Le procureur de la République d'Amiens a requis deux amendes de 250 euros contre Gaspard Fontaine, un étudiant lillois de 19 ans, jugé pour avoir décroché le portrait d'Emmanuel Macron de la mairie d'Amiens. 150 personnes se sont réunies devant le palais de justice pour le soutenir.
Contrairement à une idée reçue largement répandue, accrocher le portrait du président de la République dans les mairies n'est pas une obligation légale, mais plutôt une tradition. En revanche, le décrocher sans y être invité peut coûter cher.

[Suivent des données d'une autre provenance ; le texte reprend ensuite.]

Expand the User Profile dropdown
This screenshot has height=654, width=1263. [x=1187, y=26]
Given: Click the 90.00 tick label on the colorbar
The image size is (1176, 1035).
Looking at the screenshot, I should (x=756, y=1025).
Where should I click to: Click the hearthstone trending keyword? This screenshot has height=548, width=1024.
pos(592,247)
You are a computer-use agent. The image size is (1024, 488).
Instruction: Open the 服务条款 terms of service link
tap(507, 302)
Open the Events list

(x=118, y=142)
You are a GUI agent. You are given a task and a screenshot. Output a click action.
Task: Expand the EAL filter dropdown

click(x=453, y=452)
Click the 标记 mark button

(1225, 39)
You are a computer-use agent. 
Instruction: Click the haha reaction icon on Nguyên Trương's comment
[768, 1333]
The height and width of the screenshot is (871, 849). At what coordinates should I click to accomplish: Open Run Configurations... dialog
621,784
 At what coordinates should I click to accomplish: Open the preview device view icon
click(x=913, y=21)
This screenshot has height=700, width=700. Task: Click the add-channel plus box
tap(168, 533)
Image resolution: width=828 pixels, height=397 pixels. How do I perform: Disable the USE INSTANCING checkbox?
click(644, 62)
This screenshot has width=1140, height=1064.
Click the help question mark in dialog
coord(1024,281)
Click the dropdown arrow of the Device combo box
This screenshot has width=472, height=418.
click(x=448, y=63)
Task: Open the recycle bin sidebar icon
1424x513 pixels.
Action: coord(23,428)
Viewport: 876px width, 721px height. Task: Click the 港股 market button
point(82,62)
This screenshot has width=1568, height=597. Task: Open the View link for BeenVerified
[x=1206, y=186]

Gaspard Fontaine, étudiant en droit de 19 ans, a pu le constater. Le 6 mars 2020, il décroche le président d'Emmanuel Macron situé dans la salle du conseil municipal de la mairie d'Amiens. Un an plus tard, il est passé devant le tribunal correctionnel pour vol.
Un geste militant pour l'écologie
Ce geste s'inscrivait dans le mouvement "Décrochons Macron !" initié en février 2019 par le collectif Action non-violente COP21 pour "dénoncer l'inaction du gouvernement d'Emmanuel Macron face au dérèglement climatique". Le collectif a déjà recensé 151 "réquisitions de portrait" en deux ans, et plusieurs dizaines ont fait l'objet de poursuites judiciaires, lorsque les municipalités, comme ici à Amiens, ont décidé de porter plainte.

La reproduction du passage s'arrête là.